# Aim of the exercise
Print the records again, character for character.
(Input material begins)
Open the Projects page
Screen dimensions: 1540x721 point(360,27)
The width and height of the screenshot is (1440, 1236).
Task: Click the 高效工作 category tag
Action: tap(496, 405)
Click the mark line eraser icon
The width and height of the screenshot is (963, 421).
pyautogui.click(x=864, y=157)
(Input material ends)
# Written response
Open the Projects page
Screen dimensions: 1540x721 point(360,27)
The width and height of the screenshot is (1440, 1236).
Task: Click the 高效工作 category tag
Action: tap(496, 405)
Click the mark line eraser icon
The width and height of the screenshot is (963, 421).
pyautogui.click(x=864, y=157)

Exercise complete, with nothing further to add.